Montana school districts are relying on local votes more often to fill gaps in state support for K-12 education, but they are facing greater difficulty persuading voters to approve property-tax levies, according to data presented to a state study commission on school funding ahead of the 2027 Legislature.
The levy requests are designed as fixed-term increases in property tax, which districts use to cover operational expenses not fully funded by the state. Under Montana’s K-12 funding formula, the state sets a minimum threshold for General Fund budget growth, and districts generally need voter-approved mill levy requests to move beyond that floor.
In the analysis delivered Thursday to the commission, the Montana School Boards Association reported that passage rates for routine funding requests once exceeded 90%, but have dropped sharply in recent years even as fewer districts have taken their requests to voters. The association’s executive director, Lance Melton, said the decline began during the Great Recession and then accelerated during the COVID-19 pandemic.
“We’re down to a smidgeon here — we’re down to the point of ‘why are people running levies any more?’” Melton said at the commission meeting, describing how voter appetite for levy measures has weakened. He and other education leaders have argued that, with inflation and other factors squeezing school budgets, the funding from voted levies increasingly becomes necessary to support basic services.

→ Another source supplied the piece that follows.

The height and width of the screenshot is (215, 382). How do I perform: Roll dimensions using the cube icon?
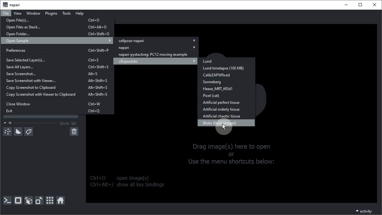29,201
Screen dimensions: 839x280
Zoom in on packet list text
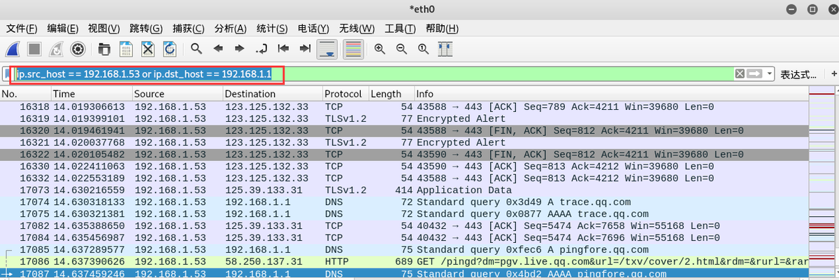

The association’s figures show the shift over time in how districts approach levy measures. In 2006, Melton’s data indicates, Montana districts proposed 73 elementary levies and 52 high-school levies, and all but five passed. Last year, districts proposed about half that number of levies, and the association reported that nearly half of the proposals were voted down.
The commission also considered school bonds, which typically fund construction projects rather than ongoing operations. The association’s data on bond measures showed less of a straight-line pattern but still suggested decreased voter enthusiasm over time: it found that 11 of 12 bond measures proposed in 2016 were approved, compared with 9 of 16 proposed in 2025.
The study commission is tasked with developing recommendations for changes to Montana’s school funding system that lawmakers could consider during the 2027 legislative session. As the once-a-decade study process continues, some school advocates have signaled they may be preparing a court challenge arguing that the Legislature is not fulfilling its constitutional obligation to fund a system of “free quality” K-12 schools.